Multiple myeloma (MM) is an aggressive B cell malignancy. Substantial progress has been made in the therapeutic context for patients with MM, however it still represents an incurable disease due to drug resistance and recurrence. Development of more effective or synergistic therapeutic approaches undoubtedly represents an unmet clinical need. Tomentosin is a bioactive natural sesquiterpene lactone extracted by various plants with therapeutic properties, including anti­neoplastic effects. In the present study, the potential antitumor activity of tomentosin was evaluated on the human RPMI­8226 cell line, treated with increasing tomentosin concentration for cytotoxicity screening. The data suggested that both cell cycle arrest and cell apoptosis could explain the antiproliferative effects of tomentosin and may result in the inhibition of RPMI­8226 cell viability. To assess differentially expressed genes contributing to tomentosin activity and identify its mechanism of action, a microarray gene expression profile was performed, identifying 126 genes deregulated by tomentosin.

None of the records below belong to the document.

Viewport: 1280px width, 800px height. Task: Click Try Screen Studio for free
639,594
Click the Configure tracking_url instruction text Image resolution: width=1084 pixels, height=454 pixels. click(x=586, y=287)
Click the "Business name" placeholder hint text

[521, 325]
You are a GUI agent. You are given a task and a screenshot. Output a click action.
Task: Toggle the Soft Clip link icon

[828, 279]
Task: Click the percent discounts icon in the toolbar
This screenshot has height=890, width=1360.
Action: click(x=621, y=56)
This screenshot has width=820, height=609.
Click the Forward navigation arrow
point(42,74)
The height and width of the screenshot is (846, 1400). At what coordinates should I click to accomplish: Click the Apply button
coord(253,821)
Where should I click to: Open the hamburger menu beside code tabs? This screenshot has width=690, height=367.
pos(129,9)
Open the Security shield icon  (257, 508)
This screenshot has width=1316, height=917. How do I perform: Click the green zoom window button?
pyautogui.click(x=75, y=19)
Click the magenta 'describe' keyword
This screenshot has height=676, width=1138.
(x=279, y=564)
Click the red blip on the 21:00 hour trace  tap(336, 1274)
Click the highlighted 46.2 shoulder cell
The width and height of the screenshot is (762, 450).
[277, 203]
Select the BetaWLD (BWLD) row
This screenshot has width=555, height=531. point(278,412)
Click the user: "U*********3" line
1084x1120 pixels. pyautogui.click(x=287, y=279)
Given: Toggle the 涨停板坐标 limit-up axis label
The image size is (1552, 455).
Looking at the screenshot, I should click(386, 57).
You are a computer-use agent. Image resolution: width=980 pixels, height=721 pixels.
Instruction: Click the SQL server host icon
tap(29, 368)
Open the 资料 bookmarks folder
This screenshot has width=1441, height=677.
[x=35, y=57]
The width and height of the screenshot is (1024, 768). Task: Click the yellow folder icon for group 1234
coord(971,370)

To address the systems biology and identify how tomentosin deregulates gene expression in MM from a systems perspective, all deregulated genes were submitted to enrichment and molecular network analysis. The Protein­Protein Interaction (PPI) network analysis showed that tomentosin in human MM induced the downregulation of genes involved in several pathways known to lead immune­system processes, such as cytokine­cytokine receptor interaction, chemokine or NF­κB signaling pathway, as well as genes involved in pathways playing a central role in cellular neoplastic processes, such as growth, proliferation, migration, invasion and apoptosis. Tomentosin also induced endoplasmic reticulum stress via upregulation of cyclic AMP­dependent transcription factor ATF­4 and DNA damage­inducible transcript 3 protein genes, suggesting that in the presence of tomentosin the protective unfolded protein response signaling may induce cell apoptosis. The functional connections analysis executed using the Connectivity Map tool, suggested that the effects of tomentosin on RPMI­8226 cells might be similar to those exerted by heat shock proteins inhibitors. Taken together, these data suggested that tomentosin may be a potential drug candidate for the treatment of MM.